How to Track Clicks with Google Analytics
by jim on February 24th, 2010Google Analytics makes it dead simple to track outbound clicks on your site.
First, you need to put your Google Analytics code above the content of your page (or at the very least, before any link you want to track). The function call you will add to the OnClick javascript hook will reference a function in the Analytics code so it needs to be loaded by the time you get to the link. Page speed principles recommend that you put javascript at the bottom, since there can be a little lag in loading it, but in this case there’s no way around it. Google is pretty fast anyway so I consider this a fair tradeoff for additional data.
Then, simply add this bit to your links (if you use Google Website Optimizer, you’ll notice it uses the same mechanism to track clicks):
onClick='javascript: pageTracker._trackPageview("/click/tracking")' |
You can change /click/tracking to anything you want. I like to bucket my tracking into different areas and change the term tracking to something that makes sense to me. If it’s affiliate clicks I might put /click/aff/company/tag and programmatically change the company name or the tag based on the page. (you can use php to do this).
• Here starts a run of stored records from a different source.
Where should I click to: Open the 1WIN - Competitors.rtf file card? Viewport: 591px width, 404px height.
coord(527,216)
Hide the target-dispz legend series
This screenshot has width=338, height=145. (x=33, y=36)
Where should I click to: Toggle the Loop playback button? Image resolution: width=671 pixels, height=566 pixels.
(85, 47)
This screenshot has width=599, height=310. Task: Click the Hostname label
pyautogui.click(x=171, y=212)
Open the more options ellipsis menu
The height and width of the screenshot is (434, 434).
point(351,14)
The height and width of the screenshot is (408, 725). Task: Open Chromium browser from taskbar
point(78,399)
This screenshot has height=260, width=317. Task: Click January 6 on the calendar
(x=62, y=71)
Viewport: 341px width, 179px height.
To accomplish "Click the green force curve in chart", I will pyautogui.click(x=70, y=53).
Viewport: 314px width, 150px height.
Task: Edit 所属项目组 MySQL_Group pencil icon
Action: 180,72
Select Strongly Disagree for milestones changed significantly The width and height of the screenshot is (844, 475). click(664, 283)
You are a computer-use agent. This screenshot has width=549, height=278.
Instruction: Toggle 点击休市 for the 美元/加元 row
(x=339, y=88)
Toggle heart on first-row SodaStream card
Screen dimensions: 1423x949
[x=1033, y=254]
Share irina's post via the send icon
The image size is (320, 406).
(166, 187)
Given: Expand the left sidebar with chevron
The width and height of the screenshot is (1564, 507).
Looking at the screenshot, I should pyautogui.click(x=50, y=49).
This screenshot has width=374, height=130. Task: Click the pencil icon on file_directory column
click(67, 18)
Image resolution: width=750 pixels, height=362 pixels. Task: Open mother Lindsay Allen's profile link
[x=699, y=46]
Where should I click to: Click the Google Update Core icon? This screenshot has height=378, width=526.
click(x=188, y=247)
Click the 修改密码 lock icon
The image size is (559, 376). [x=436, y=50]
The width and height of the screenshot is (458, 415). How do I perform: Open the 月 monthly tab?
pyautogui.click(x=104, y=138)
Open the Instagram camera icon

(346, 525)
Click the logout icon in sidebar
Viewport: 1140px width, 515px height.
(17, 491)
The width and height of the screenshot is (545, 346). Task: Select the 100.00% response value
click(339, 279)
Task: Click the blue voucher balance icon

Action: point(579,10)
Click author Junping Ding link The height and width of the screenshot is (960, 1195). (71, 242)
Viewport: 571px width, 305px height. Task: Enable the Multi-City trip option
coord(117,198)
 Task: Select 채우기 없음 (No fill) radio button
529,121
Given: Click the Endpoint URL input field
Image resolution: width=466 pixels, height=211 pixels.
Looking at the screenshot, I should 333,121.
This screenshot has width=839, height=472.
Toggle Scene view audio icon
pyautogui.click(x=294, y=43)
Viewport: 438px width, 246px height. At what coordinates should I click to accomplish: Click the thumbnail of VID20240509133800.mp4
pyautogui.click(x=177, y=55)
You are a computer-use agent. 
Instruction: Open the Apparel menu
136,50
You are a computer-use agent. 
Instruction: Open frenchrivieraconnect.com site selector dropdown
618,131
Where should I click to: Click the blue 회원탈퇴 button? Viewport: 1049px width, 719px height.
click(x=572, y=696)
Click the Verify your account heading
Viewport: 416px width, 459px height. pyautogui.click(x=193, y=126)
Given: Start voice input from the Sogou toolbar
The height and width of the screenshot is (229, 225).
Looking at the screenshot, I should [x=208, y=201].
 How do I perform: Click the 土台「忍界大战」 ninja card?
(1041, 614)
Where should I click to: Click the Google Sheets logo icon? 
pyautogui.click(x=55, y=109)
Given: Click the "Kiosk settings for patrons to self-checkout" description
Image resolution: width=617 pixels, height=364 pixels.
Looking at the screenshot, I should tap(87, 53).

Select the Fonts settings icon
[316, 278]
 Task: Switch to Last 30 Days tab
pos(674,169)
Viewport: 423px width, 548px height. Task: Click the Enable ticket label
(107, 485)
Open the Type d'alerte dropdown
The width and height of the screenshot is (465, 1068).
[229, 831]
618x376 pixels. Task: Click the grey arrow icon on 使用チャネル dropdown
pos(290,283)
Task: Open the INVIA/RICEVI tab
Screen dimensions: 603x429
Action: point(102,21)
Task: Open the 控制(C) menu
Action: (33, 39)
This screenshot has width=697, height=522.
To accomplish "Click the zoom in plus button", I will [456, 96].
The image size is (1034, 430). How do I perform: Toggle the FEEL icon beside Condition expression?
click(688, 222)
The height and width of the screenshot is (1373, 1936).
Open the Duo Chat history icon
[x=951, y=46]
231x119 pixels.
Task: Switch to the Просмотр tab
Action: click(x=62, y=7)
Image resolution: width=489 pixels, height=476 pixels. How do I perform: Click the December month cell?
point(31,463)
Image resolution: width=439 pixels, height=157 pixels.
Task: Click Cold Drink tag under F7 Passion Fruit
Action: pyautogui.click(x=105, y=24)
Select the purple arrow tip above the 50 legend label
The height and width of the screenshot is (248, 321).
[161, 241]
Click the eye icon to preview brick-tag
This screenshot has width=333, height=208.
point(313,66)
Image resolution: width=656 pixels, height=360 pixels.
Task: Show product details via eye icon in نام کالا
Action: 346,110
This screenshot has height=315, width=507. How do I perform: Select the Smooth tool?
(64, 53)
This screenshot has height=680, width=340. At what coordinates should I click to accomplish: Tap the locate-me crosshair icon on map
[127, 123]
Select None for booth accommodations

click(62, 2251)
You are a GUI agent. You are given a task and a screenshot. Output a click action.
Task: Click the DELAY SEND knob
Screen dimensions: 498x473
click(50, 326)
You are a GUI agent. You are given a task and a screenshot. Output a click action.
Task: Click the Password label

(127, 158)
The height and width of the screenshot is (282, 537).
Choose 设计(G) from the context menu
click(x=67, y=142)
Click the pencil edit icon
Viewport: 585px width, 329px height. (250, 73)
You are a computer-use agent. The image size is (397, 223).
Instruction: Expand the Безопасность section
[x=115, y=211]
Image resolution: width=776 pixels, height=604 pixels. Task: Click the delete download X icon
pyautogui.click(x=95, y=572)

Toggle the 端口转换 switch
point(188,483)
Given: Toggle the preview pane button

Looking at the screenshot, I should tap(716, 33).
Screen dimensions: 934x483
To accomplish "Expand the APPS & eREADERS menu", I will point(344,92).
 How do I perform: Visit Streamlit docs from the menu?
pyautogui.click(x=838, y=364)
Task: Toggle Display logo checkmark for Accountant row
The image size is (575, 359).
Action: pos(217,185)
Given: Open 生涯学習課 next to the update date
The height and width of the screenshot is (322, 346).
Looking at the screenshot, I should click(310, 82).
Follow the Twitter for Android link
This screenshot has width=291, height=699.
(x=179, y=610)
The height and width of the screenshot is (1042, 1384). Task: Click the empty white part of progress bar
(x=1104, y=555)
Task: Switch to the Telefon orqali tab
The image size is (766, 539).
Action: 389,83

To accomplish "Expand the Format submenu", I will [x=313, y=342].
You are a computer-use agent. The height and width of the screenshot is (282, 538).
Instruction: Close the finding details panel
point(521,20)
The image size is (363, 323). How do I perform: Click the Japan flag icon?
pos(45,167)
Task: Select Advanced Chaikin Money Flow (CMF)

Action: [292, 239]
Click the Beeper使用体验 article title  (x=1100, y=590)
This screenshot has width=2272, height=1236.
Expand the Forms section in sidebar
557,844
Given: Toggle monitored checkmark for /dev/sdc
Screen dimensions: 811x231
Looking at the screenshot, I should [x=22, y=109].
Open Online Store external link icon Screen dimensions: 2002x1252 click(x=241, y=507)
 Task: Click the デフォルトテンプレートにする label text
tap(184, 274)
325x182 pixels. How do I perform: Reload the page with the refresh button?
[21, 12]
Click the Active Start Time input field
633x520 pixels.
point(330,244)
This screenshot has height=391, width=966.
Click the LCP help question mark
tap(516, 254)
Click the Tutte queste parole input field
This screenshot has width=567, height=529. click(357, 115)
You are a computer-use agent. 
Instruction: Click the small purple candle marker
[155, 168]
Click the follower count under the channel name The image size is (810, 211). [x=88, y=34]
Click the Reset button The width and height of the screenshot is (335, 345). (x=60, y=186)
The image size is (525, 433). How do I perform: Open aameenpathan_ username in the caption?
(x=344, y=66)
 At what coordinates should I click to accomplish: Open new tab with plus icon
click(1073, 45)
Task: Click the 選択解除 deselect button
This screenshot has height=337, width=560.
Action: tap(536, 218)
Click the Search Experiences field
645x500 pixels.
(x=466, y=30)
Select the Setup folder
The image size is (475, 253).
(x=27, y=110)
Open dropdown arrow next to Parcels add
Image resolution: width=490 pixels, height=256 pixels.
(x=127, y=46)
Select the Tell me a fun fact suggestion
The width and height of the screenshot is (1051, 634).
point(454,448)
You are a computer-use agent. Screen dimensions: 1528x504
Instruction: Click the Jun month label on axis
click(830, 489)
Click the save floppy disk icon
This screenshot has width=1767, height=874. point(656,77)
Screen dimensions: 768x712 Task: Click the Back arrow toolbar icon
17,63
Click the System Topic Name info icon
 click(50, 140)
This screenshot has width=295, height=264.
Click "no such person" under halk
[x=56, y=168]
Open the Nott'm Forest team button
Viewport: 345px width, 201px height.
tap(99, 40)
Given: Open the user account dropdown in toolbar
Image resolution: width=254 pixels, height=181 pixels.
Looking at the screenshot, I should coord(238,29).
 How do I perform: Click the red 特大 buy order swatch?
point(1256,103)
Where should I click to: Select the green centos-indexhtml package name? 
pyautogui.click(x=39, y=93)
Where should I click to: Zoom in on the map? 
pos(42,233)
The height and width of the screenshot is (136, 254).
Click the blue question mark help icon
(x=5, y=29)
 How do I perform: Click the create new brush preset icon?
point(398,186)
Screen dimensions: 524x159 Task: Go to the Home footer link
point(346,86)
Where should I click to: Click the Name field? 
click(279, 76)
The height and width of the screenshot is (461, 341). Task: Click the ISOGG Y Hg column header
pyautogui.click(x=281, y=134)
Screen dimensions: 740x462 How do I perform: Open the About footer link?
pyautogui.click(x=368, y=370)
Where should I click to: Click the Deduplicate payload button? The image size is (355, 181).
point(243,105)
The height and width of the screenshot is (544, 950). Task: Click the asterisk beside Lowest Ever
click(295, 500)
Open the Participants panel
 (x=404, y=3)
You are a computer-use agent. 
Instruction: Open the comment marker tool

Let’s say you want to track a click on an affiliate link on a particular page, you could do this if you were running WordPress:
onClick='javascript: pageTracker._trackPageview("/click/affiliate/<?php echo $post->ID; ?>")' |
which would resolve to:
onClick='javascript: pageTracker._trackPageview("/click/affiliate/XXXX")' |
with XXXX as the ID of the post.
(remember, to run PHP in a post on WordPress you’ll need to download a php execution plugin and turn off comments for security)
How do you review the data? Go into your Google Analytics and each of the clicks is considered a pageview. I review it by going to Content -> Top Content – View full Report and then searching on the term /click/. Advanced users of Analytics now recognize that you can start assigning goal values and whatnot but I generally avoid that because I don’t find that adds value.

February 24th, 2010 at 11:01 pm
Thanks Jim! Wow, I asked you about using Google Analytics to track outbound clicks and the next day this post shows up, thanks!
February 26th, 2010 at 9:29 am
I aim to please! 🙂
April 9th, 2010 at 8:29 pm
Help-I have really been enjoying reading your posts. This one was right on the money for me as it tapped into something I’m working with RIGHT NOW. (As an aside, I am quite accomplished in personal finance, investing etc., not so much in webmastering). So, maybe you can help me… I signed up for a google analytics account just fine. But, when they told me to paste the code in, I HAVE NO IDEA WHERE TO POST IT on my wordpress site and I’m totally terrified of crashing my site. Any advice?
April 11th, 2010 at 9:09 am
I’d stick in the footer right before the BODY tag.